Torquemada en la hoguera/V
Corrió hacia su casa, y contra su costumbre (pues era hombre que comúnmente prefería despernarse a gastar una peseta), tomó un coche para llegar más pronto. El corazón dio en decirle que encontraría buenas noticias, el enfermo aliviado, la cara de Rufina sonriente al abrir la puerta; y en su impaciencia loca, parecíale que el carruaje no se movía, que el caballo cojeaba y que el cochero no sacudía bastantes palos al pobre animal... «Arrea, hombre. ¡Maldito jaco! Leña con él -le gritaba-. Mira que tengo mucha prisa».

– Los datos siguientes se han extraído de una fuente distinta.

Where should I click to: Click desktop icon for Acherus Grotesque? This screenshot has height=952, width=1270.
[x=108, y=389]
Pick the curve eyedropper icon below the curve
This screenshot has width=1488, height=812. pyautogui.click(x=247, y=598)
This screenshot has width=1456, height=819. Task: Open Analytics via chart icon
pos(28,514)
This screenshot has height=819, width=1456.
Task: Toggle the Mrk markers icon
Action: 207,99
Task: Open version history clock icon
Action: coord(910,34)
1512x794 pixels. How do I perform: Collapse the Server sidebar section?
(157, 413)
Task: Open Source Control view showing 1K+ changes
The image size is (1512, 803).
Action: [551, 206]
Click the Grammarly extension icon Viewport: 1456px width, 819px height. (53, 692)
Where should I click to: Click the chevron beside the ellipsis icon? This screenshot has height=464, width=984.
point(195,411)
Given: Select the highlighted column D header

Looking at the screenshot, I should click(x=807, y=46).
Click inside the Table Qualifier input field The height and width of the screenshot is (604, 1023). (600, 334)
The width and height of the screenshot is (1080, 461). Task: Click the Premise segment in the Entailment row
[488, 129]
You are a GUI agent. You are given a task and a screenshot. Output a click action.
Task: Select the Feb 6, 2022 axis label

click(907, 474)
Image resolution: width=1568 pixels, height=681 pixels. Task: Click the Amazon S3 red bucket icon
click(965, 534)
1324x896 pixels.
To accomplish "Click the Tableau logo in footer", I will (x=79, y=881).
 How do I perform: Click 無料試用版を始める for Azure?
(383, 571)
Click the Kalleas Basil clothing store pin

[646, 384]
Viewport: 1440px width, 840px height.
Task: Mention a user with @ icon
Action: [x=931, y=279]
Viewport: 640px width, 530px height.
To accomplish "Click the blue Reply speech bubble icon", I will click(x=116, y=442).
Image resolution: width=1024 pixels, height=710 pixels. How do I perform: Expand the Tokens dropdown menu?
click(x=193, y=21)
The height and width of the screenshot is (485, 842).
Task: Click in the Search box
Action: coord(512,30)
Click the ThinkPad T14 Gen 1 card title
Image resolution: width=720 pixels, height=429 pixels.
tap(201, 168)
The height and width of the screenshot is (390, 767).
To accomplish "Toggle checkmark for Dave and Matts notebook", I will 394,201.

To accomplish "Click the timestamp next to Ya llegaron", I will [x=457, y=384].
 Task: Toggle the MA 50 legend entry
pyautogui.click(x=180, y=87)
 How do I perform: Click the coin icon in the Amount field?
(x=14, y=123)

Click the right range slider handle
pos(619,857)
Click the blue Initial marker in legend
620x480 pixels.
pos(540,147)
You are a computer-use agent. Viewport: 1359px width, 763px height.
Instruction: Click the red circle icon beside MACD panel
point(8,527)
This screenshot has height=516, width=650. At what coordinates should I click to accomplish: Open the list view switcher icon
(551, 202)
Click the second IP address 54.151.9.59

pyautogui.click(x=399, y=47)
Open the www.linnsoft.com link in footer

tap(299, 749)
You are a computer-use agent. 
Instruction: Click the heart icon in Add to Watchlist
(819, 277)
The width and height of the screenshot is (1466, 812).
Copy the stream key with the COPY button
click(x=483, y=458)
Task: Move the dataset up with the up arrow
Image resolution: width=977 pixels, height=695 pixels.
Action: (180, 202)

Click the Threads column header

Llegó, por fin; y al subir jadeante la escalera de su casa razonaba sus esperanzas de esta manera: «No salgan ahora diciendo que es por mis maldades, pues de todo hay...». ¡Qué desengaño al ver la cara de Rufina tan triste, y al oír aquel lo mismo, papá, que sonó en sus oídos como fúnebre campanada! Acercose de puntillas al enfermo y le examinó. Como el pobre niño se hallara en aquel momento amodorrado, pudo D. Francisco observarle con relativa calma, pues cuando deliraba y quería echarse del lecho, revolviendo en torno los espantados ojos, el padre no tenía valor para presenciar tan doloroso espectáculo y huía de la alcoba trémulo y despavorido. Era hombre que carecía de valor para afrontar penas de tal magnitud, sin duda por causa de su deficiencia moral; se sentía medroso, consternado, y como responsable de tanta desventura y dolor tan grande. Seguro de la esmeradísima asistencia de Rufina, ninguna falta hacía el afligido padre junto al lecho de Valentín: al contrario, más bien era estorbo, pues si le asistiera, de fijo, en su turbación, equivocaría las medicinas, dándole a beber algo que acelerara su muerte. Lo que hacía era vigilar sin descanso, acercarse a menudo a la puerta de la alcoba, y ver lo que ocurría, oír la voz del niño delirando o quejándose; pero si los ayes eran muy lastimeros y el delirar muy fuerte, lo que sentía Torquemada era un deseo instintivo de echar a correr y ocultarse con su dolor en el último rincón del mundo.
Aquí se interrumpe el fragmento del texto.